Exercise objective: Output the data that follows, keeping every line identical.

Listed entries:

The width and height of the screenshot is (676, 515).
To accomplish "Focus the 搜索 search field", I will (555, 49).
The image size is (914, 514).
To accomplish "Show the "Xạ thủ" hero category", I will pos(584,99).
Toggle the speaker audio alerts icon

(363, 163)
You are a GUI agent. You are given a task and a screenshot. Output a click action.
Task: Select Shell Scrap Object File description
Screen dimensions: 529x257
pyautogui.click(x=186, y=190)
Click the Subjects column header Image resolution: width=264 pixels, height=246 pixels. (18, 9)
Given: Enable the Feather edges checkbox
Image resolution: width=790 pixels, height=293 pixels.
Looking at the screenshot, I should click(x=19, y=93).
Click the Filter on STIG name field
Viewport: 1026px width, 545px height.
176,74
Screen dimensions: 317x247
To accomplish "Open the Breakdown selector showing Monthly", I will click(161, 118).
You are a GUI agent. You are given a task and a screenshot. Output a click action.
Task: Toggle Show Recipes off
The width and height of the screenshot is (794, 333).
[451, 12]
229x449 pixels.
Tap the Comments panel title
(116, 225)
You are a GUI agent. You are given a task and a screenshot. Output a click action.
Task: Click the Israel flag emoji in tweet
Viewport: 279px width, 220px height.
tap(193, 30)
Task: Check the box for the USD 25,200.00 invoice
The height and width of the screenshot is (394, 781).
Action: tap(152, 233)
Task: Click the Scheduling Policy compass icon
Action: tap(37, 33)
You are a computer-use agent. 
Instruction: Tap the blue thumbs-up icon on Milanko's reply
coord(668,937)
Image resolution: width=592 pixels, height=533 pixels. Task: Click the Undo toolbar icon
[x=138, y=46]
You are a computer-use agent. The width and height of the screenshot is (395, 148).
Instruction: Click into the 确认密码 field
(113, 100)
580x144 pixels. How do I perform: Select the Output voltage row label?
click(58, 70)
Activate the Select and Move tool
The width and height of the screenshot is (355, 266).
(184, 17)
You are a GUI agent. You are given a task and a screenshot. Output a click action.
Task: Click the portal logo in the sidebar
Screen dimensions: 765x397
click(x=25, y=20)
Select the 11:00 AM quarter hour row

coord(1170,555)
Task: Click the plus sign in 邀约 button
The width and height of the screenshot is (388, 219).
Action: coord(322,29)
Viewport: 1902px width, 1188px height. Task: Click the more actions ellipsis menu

Answer to this task:
The width and height of the screenshot is (676, 515).
To accomplish "Focus the 搜索 search field", I will (555, 49).
The image size is (914, 514).
To accomplish "Show the "Xạ thủ" hero category", I will pos(584,99).
Toggle the speaker audio alerts icon

(363, 163)
You are a GUI agent. You are given a task and a screenshot. Output a click action.
Task: Select Shell Scrap Object File description
Screen dimensions: 529x257
pyautogui.click(x=186, y=190)
Click the Subjects column header Image resolution: width=264 pixels, height=246 pixels. (18, 9)
Given: Enable the Feather edges checkbox
Image resolution: width=790 pixels, height=293 pixels.
Looking at the screenshot, I should click(x=19, y=93).
Click the Filter on STIG name field
Viewport: 1026px width, 545px height.
176,74
Screen dimensions: 317x247
To accomplish "Open the Breakdown selector showing Monthly", I will click(161, 118).
You are a GUI agent. You are given a task and a screenshot. Output a click action.
Task: Toggle Show Recipes off
The width and height of the screenshot is (794, 333).
[451, 12]
229x449 pixels.
Tap the Comments panel title
(116, 225)
You are a GUI agent. You are given a task and a screenshot. Output a click action.
Task: Click the Israel flag emoji in tweet
Viewport: 279px width, 220px height.
tap(193, 30)
Task: Check the box for the USD 25,200.00 invoice
The height and width of the screenshot is (394, 781).
Action: tap(152, 233)
Task: Click the Scheduling Policy compass icon
Action: tap(37, 33)
You are a computer-use agent. 
Instruction: Tap the blue thumbs-up icon on Milanko's reply
coord(668,937)
Image resolution: width=592 pixels, height=533 pixels. Task: Click the Undo toolbar icon
[x=138, y=46]
You are a computer-use agent. The width and height of the screenshot is (395, 148).
Instruction: Click into the 确认密码 field
(113, 100)
580x144 pixels. How do I perform: Select the Output voltage row label?
click(58, 70)
Activate the Select and Move tool
The width and height of the screenshot is (355, 266).
(184, 17)
You are a GUI agent. You are given a task and a screenshot. Output a click action.
Task: Click the portal logo in the sidebar
Screen dimensions: 765x397
click(x=25, y=20)
Select the 11:00 AM quarter hour row

coord(1170,555)
Task: Click the plus sign in 邀约 button
The width and height of the screenshot is (388, 219).
Action: coord(322,29)
Viewport: 1902px width, 1188px height. Task: Click the more actions ellipsis menu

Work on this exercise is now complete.